## Goal of the exercise
Reproduce all records verbatim.

## Exercise data
○ ○ ○ ○ ○

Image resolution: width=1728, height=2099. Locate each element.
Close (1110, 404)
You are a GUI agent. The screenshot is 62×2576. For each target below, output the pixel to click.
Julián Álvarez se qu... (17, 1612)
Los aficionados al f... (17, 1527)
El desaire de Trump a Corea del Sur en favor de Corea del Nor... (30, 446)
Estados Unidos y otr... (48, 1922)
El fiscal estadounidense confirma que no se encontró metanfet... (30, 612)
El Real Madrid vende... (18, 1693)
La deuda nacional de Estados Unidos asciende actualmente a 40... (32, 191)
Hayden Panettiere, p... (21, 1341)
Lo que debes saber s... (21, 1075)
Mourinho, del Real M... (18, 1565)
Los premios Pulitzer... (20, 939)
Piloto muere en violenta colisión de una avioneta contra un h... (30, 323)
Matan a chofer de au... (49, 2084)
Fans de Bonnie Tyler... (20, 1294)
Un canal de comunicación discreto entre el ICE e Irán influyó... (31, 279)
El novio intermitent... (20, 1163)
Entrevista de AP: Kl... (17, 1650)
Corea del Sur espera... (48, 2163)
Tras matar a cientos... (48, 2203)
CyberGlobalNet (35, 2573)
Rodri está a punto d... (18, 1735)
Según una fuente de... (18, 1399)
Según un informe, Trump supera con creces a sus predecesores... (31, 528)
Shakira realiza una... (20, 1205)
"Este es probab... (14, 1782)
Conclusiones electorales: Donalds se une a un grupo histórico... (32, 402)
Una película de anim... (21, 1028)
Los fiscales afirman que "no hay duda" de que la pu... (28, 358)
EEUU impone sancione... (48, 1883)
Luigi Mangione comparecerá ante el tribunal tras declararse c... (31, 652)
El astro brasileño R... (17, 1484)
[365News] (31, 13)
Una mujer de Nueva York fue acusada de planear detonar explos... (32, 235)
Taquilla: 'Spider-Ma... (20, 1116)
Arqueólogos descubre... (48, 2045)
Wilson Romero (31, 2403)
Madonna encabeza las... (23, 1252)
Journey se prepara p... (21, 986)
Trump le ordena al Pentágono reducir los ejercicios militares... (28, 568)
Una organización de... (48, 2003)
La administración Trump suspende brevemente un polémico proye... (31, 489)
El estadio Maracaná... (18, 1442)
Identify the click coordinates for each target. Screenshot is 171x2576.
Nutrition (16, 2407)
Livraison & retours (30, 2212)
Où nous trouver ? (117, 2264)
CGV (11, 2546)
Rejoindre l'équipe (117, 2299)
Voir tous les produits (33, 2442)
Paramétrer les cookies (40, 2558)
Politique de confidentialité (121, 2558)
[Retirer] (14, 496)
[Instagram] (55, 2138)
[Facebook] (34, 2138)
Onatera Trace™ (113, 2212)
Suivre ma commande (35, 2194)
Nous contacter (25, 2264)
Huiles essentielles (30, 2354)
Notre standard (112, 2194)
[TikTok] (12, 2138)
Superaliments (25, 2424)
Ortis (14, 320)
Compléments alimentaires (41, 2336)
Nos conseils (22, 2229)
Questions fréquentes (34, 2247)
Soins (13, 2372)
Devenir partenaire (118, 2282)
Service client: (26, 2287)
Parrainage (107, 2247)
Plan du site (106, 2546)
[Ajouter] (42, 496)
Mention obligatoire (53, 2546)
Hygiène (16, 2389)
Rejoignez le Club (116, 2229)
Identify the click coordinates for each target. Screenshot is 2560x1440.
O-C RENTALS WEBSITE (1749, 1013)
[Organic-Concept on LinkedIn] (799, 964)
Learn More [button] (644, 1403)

○ ○ ○ ○ ○

## Solution to this exercise
Image resolution: width=1728, height=2099. Locate each element.
Close (1110, 404)
You are a GUI agent. The screenshot is 62×2576. For each target below, output the pixel to click.
Julián Álvarez se qu... (17, 1612)
Los aficionados al f... (17, 1527)
El desaire de Trump a Corea del Sur en favor de Corea del Nor... (30, 446)
Estados Unidos y otr... (48, 1922)
El fiscal estadounidense confirma que no se encontró metanfet... (30, 612)
El Real Madrid vende... (18, 1693)
La deuda nacional de Estados Unidos asciende actualmente a 40... (32, 191)
Hayden Panettiere, p... (21, 1341)
Lo que debes saber s... (21, 1075)
Mourinho, del Real M... (18, 1565)
Los premios Pulitzer... (20, 939)
Piloto muere en violenta colisión de una avioneta contra un h... (30, 323)
Matan a chofer de au... (49, 2084)
Fans de Bonnie Tyler... (20, 1294)
Un canal de comunicación discreto entre el ICE e Irán influyó... (31, 279)
El novio intermitent... (20, 1163)
Entrevista de AP: Kl... (17, 1650)
Corea del Sur espera... (48, 2163)
Tras matar a cientos... (48, 2203)
CyberGlobalNet (35, 2573)
Rodri está a punto d... (18, 1735)
Según una fuente de... (18, 1399)
Según un informe, Trump supera con creces a sus predecesores... (31, 528)
Shakira realiza una... (20, 1205)
"Este es probab... (14, 1782)
Conclusiones electorales: Donalds se une a un grupo histórico... (32, 402)
Una película de anim... (21, 1028)
Los fiscales afirman que "no hay duda" de que la pu... (28, 358)
EEUU impone sancione... (48, 1883)
Luigi Mangione comparecerá ante el tribunal tras declararse c... (31, 652)
El astro brasileño R... (17, 1484)
[365News] (31, 13)
Una mujer de Nueva York fue acusada de planear detonar explos... (32, 235)
Taquilla: 'Spider-Ma... (20, 1116)
Arqueólogos descubre... (48, 2045)
Wilson Romero (31, 2403)
Madonna encabeza las... (23, 1252)
Journey se prepara p... (21, 986)
Trump le ordena al Pentágono reducir los ejercicios militares... (28, 568)
Una organización de... (48, 2003)
La administración Trump suspende brevemente un polémico proye... (31, 489)
El estadio Maracaná... (18, 1442)
Identify the click coordinates for each target. Screenshot is 171x2576.
Nutrition (16, 2407)
Livraison & retours (30, 2212)
Où nous trouver ? (117, 2264)
CGV (11, 2546)
Rejoindre l'équipe (117, 2299)
Voir tous les produits (33, 2442)
Paramétrer les cookies (40, 2558)
Politique de confidentialité (121, 2558)
[Retirer] (14, 496)
[Instagram] (55, 2138)
[Facebook] (34, 2138)
Onatera Trace™ (113, 2212)
Suivre ma commande (35, 2194)
Nous contacter (25, 2264)
Huiles essentielles (30, 2354)
Notre standard (112, 2194)
[TikTok] (12, 2138)
Superaliments (25, 2424)
Ortis (14, 320)
Compléments alimentaires (41, 2336)
Nos conseils (22, 2229)
Questions fréquentes (34, 2247)
Soins (13, 2372)
Devenir partenaire (118, 2282)
Service client: (26, 2287)
Parrainage (107, 2247)
Plan du site (106, 2546)
[Ajouter] (42, 496)
Mention obligatoire (53, 2546)
Hygiène (16, 2389)
Rejoignez le Club (116, 2229)
Identify the click coordinates for each target. Screenshot is 2560x1440.
O-C RENTALS WEBSITE (1749, 1013)
[Organic-Concept on LinkedIn] (799, 964)
Learn More [button] (644, 1403)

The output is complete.